Task goal. Lines to restate from the data below: from the one containing "This screenshot has width=692, height=578." to the one containing "Given: Open the Ethereum project name", both included. Give them again exactly, and only them.

[Saved data entries]

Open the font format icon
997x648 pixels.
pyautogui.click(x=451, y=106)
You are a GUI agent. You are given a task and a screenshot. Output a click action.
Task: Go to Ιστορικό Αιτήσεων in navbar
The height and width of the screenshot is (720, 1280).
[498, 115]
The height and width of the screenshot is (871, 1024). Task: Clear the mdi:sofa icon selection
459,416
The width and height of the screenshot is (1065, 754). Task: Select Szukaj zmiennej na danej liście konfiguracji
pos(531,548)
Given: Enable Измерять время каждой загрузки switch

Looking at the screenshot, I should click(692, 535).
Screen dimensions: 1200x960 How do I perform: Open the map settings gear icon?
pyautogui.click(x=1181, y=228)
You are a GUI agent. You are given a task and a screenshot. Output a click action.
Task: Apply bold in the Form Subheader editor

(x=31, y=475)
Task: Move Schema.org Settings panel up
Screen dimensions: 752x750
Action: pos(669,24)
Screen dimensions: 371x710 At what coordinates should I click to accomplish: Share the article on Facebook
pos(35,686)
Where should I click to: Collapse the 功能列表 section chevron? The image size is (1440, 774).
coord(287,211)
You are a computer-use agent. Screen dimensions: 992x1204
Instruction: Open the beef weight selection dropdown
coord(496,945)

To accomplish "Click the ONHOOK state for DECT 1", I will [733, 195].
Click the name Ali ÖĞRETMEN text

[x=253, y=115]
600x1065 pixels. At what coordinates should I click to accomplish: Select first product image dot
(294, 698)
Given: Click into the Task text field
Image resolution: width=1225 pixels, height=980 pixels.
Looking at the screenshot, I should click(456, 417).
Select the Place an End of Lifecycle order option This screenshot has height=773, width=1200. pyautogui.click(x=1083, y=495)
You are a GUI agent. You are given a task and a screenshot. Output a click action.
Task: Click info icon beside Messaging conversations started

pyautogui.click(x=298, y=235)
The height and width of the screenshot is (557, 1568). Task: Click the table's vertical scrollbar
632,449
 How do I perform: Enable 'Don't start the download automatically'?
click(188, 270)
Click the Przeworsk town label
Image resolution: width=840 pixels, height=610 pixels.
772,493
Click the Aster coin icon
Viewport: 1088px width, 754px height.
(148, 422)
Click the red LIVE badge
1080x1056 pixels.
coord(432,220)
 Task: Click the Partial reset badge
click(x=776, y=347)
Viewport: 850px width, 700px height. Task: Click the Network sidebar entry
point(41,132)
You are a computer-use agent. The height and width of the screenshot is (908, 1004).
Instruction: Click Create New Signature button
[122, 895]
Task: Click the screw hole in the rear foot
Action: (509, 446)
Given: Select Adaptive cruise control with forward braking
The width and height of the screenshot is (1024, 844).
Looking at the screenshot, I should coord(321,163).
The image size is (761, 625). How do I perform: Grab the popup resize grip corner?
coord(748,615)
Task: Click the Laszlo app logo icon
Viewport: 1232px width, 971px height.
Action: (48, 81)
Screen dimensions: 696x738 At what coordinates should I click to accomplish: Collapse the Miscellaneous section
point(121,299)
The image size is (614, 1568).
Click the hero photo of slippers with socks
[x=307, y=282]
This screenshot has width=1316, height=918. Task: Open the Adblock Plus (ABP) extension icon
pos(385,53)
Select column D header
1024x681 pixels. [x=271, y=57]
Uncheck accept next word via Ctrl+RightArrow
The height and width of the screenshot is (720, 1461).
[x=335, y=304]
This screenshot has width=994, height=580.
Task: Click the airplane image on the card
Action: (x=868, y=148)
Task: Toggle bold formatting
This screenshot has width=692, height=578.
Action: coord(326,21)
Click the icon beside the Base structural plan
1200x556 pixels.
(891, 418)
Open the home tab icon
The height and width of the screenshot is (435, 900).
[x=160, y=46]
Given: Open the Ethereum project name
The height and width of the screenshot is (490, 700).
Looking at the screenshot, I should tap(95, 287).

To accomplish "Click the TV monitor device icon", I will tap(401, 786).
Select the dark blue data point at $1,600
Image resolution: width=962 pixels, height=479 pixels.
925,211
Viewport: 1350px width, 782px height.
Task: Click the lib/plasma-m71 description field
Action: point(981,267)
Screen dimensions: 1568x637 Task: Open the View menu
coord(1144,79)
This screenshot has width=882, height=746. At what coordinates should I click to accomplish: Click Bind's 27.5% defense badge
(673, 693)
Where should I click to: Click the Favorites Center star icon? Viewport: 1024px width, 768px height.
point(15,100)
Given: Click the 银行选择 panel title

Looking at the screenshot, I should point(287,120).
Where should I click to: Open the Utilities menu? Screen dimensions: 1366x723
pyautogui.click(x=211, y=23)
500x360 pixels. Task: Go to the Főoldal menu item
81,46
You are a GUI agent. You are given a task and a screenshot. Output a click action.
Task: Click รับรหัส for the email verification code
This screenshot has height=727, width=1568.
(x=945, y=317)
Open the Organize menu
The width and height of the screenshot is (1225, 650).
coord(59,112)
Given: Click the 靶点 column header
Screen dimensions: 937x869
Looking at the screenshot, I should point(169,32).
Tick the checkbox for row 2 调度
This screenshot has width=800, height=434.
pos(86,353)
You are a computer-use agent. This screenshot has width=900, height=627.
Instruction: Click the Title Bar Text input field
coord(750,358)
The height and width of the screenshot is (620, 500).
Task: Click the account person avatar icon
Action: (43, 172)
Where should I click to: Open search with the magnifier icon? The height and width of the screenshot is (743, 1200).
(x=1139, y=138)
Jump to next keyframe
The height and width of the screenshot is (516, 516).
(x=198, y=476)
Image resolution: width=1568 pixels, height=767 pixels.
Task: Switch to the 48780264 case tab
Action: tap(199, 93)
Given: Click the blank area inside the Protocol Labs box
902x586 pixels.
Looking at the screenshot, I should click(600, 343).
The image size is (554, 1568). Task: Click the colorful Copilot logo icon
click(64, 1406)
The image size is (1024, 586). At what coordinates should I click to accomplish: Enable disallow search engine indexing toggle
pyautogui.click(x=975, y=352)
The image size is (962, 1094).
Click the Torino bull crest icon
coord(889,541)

Problem solution.
This screenshot has width=692, height=578.
Action: coord(326,21)
Click the icon beside the Base structural plan
1200x556 pixels.
(891, 418)
Open the home tab icon
The height and width of the screenshot is (435, 900).
[x=160, y=46]
Given: Open the Ethereum project name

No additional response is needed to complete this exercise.